What is ALSA and OSS and how it work
 
I found ALSA and OSS installed on my FC3 system.

I want to know what are these package and what exactly r they doing. Are they working as a layer between the base and module/driver of soundcard installed. What if i compile a kernel without a ALSA or OSS package unchecked. And with proper support of my soundcard.

fatblueduck 07-26-2005 03:14 PM

have you tried google? Take a look at the official ALSA and OSS homepages.

ALSA and OSS are both included in the later 2.6 kernels, along with many soundcard drivers. They may be compiled into the kernel or compiled as modules. You need ALSA in order to have sound working and I don't think it is possible to access soundcard drivers in the kernel without first turning on support for ALSA.

It seems strange to me that you do not entirely know about ALSA and OSS, but for some reason you want to remove them...

jailbait 07-26-2005 03:24 PM

"I want to know what are these package and what exactly r they doing."
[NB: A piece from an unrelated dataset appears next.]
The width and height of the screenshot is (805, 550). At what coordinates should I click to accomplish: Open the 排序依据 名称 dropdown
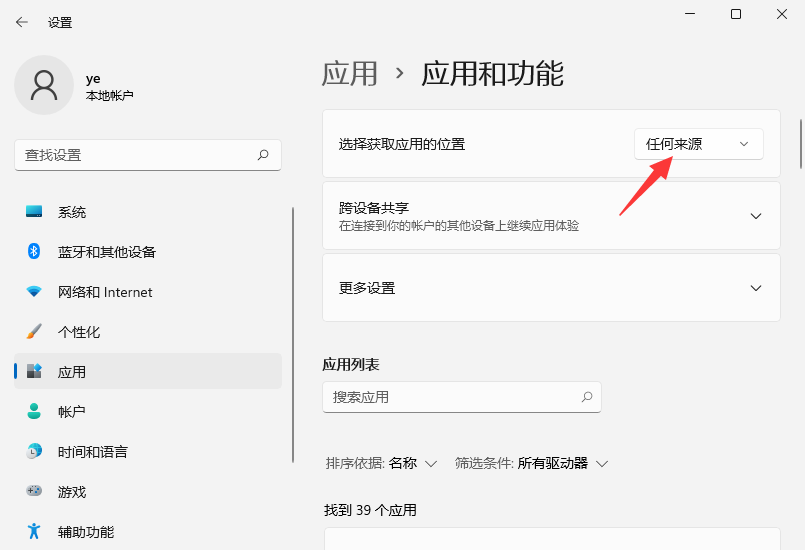coord(412,463)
ALSA and OSS are sound drivers. They pretty much do the same thing and you don't need both. OSS was the original sound driver with Linux. OSS came with a license that said it was free for non-commercial use but they wanted money for commercial use. These terms were impossible for the distributions to enforce so somebody wrote ALSA in a hurry as a GPL licensed substitute for OSS. I am surprised that you have OSS on Fedora. Maybe the OSS owners have relaxed their licensing terms.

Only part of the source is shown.